El propio bluesmen contribuyó con su muerte a dar más pólvora al reguero de su leyenda. Murió joven, a los 27 años, en un cruce de carreteras en Greenwood, Mississippi, después de ser envenenado por un hombre que pensaba que se lo estaba montando con su mujer, pero ni esto está confirmado. Los adoradores del misterio afirman todavía que se trataba del propio demonio. Se fue muy pronto, eso es cierto, pero el fuego de su mito queda avivado para siempre: nadie sabe dónde está su verdadera tumba y sólo se conservan un par de fotografías (la revista “Vanity Fair”, en un reportaje hace un par de años, constató una tercera imagen junto al cantante Johnny Shines).
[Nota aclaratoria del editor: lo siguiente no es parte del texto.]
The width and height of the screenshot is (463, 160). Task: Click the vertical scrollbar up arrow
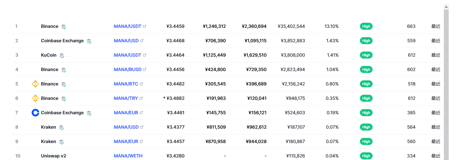point(446,7)
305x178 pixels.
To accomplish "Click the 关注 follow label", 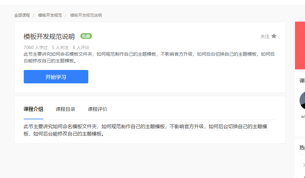I will click(x=265, y=37).
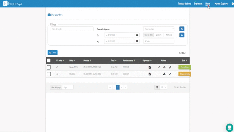Tick the checkbox for note 45

pyautogui.click(x=48, y=67)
Su historia, por tanto, crece a medida que pasa el tiempo y su música rasga el alma como el primer día. Muy pocos artistas están cubiertos por el manto de auténtica leyenda como Robert Johnson, un músico genial, arquetipo del cantante blues del profundo sur. Incluso él, que aparece en las tres imágenes que se le atribuyen con sus largos dedos agarrando su vieja guitarra, dejó escrito un glorioso epitafio en ‘Me and The Devil blues’: “Enterrad mi cuerpo junto a la carretera, para que mi viejo y malvado espíritu pueda subirse a un autobús de la Greyhound y viajar”. Puro blues de leyenda.